We aim to give ‘the look and the feel’ of what the gardens would have looked like during the days of the military era (1853-1933) and during the maximum security federal prison era (1934-1963). Detective work by Carola Ashford in the early days of the project built up a collection of historic photographs that we rely heavily upon. Using these photos, along with oral history interviews and historic letters, we were able to create gardens that echo the color schemes, textures and purpose of the original gardens.
Amazingly, historic photographs that we have never seen
before are still coming to light. Kathe Poteet had her early childhood years on the island in the 1950s while her father worked as the business administrator.
Kathe recently passed along a collection of photographs her parents had taken of their home on the Rock.
The photos reveal the Parade Ground, an area that has not been restored yet, to have once been a well-tended neighborhood with roses and hydrangeas at the foundations of the homes surrounded by manicured lawns. Many of the photos show Persian carpet, Drosanthemum floribundum, spilling over the seawall and the grove of Eucalyptus by the dock is still young.

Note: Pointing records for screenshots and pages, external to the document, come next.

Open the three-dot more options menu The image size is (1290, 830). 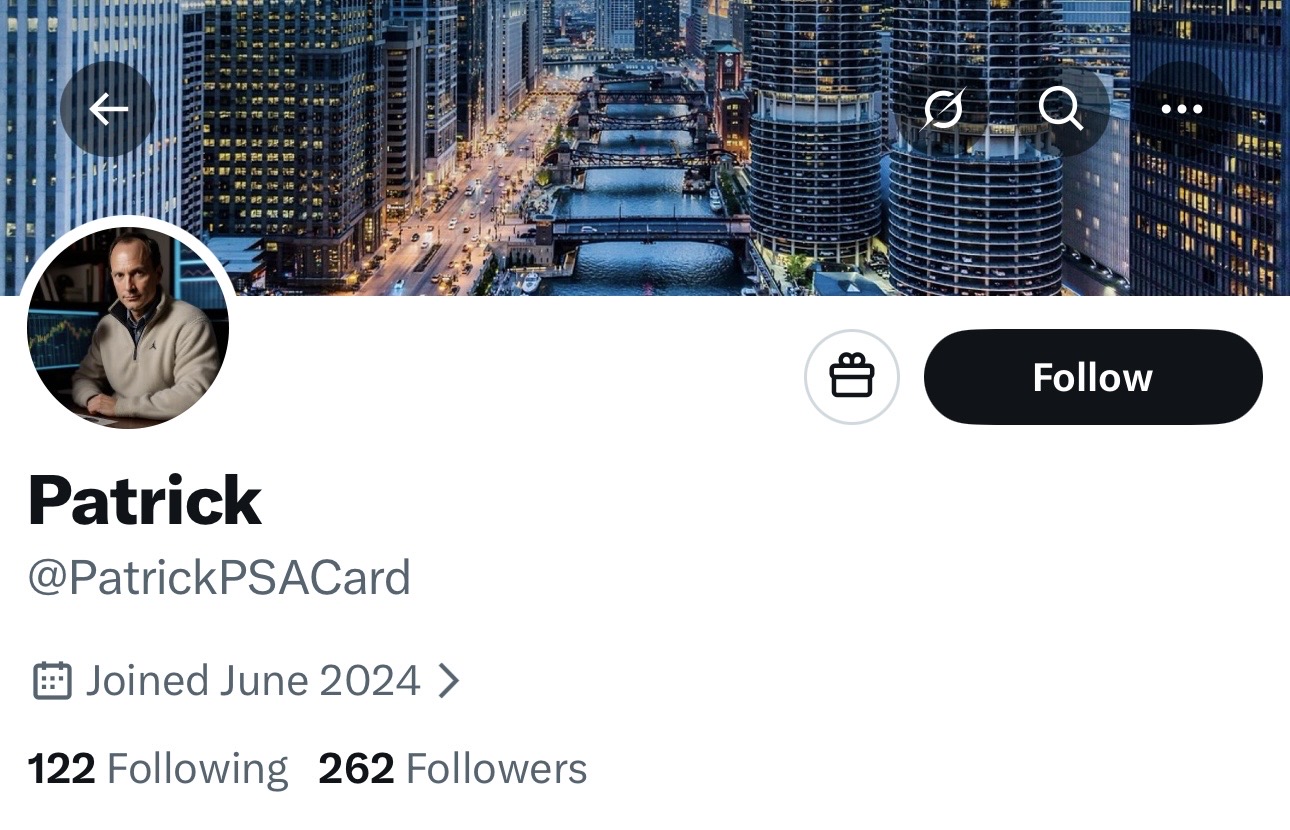click(x=1182, y=109)
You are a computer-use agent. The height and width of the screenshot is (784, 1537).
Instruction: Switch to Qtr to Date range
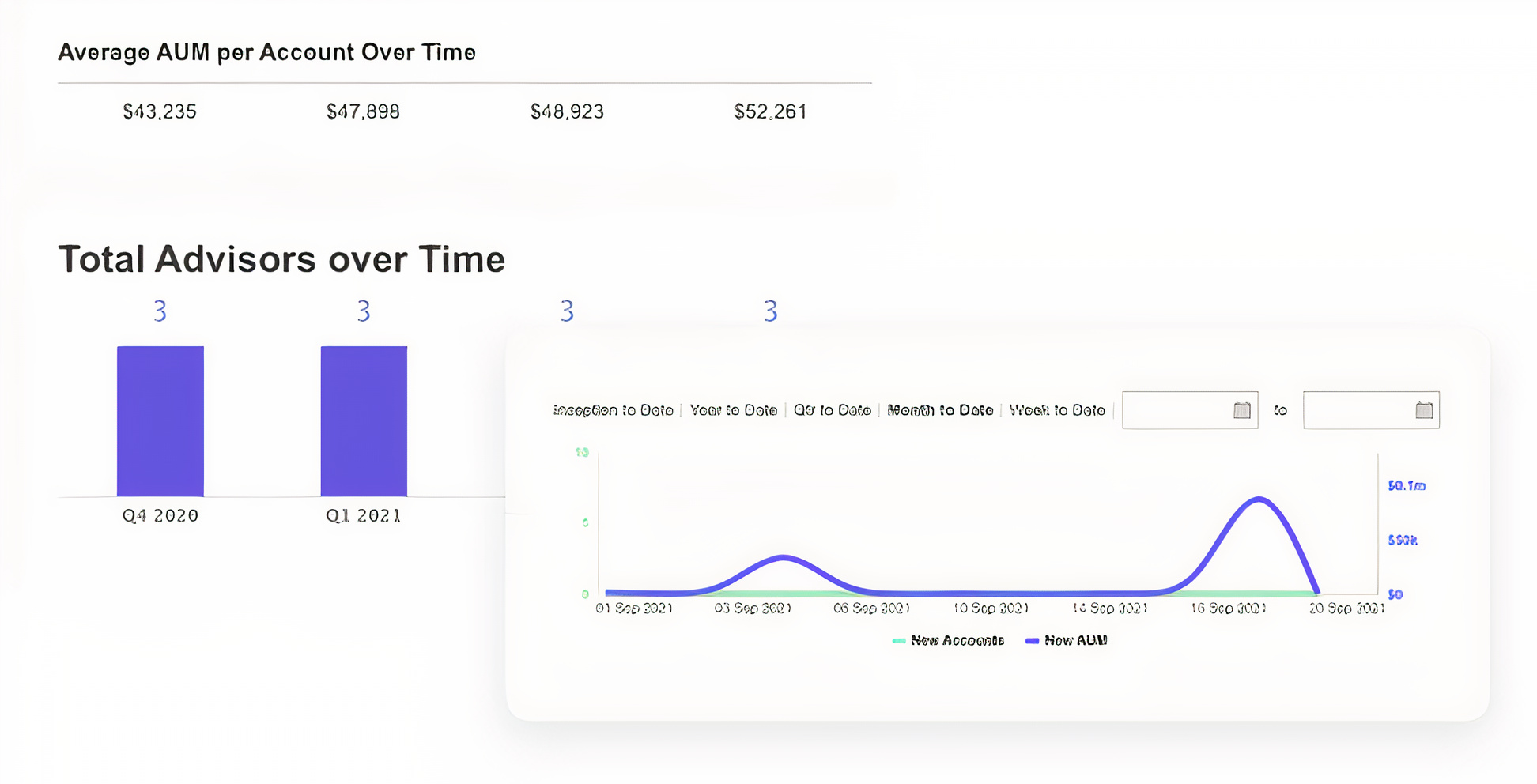pos(832,410)
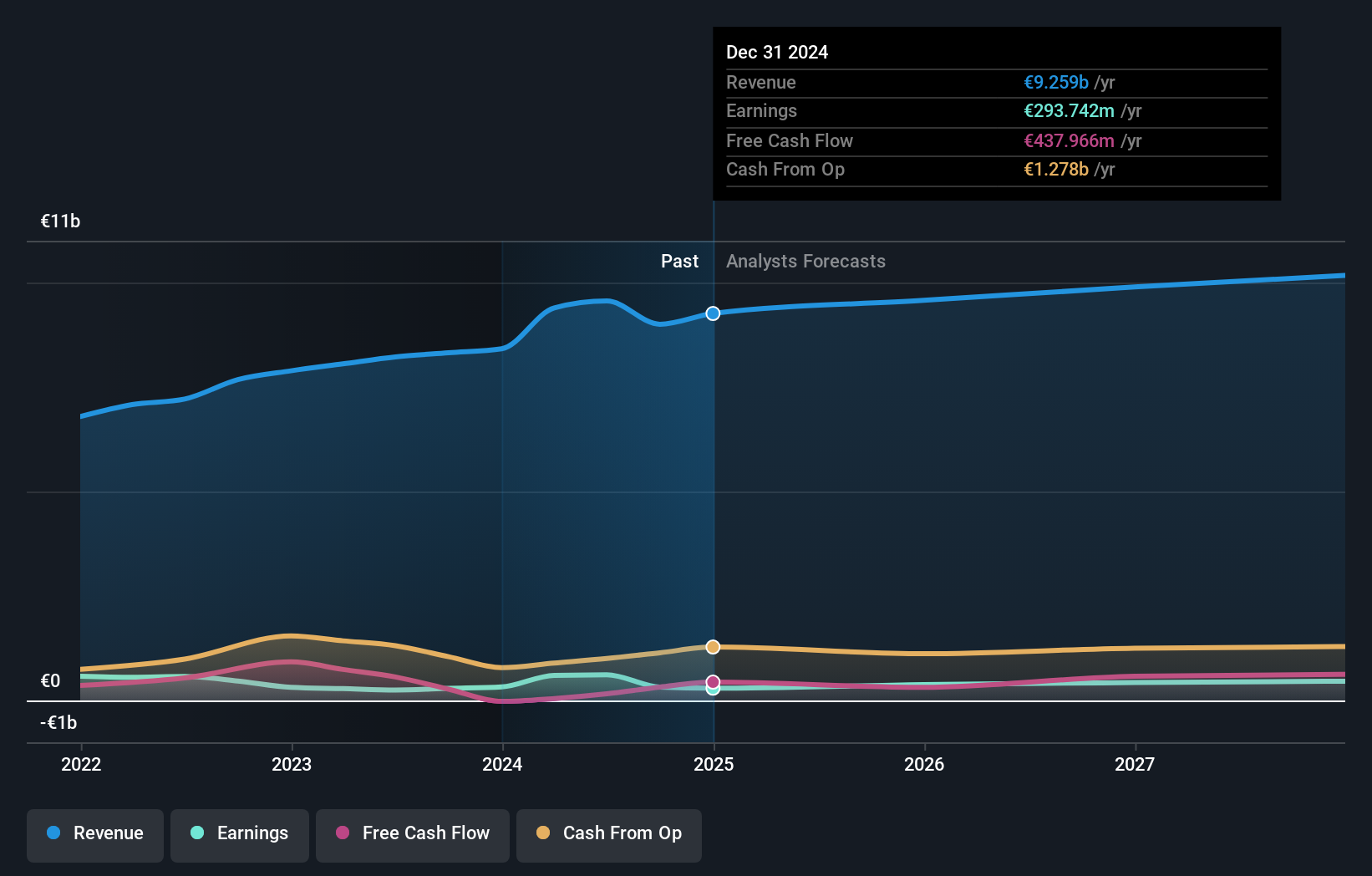Click the 2025 label on the timeline axis
Image resolution: width=1372 pixels, height=876 pixels.
coord(713,763)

Kathe is planning on attending the Alcatraz Alumni Weekend in August when past residents visit the island to share their experiences with visitors. It is through this once-a-year occasion that we have been able to compile an extensive collection of landscape photos.
I hope to meet with Kathe to find out more about the people in the photos and about her father, who obviously had a green thumb.
Looking at the photos, the pride the residents took in tending their gardens is clear; it is easy to imagine calling Alcatraz home.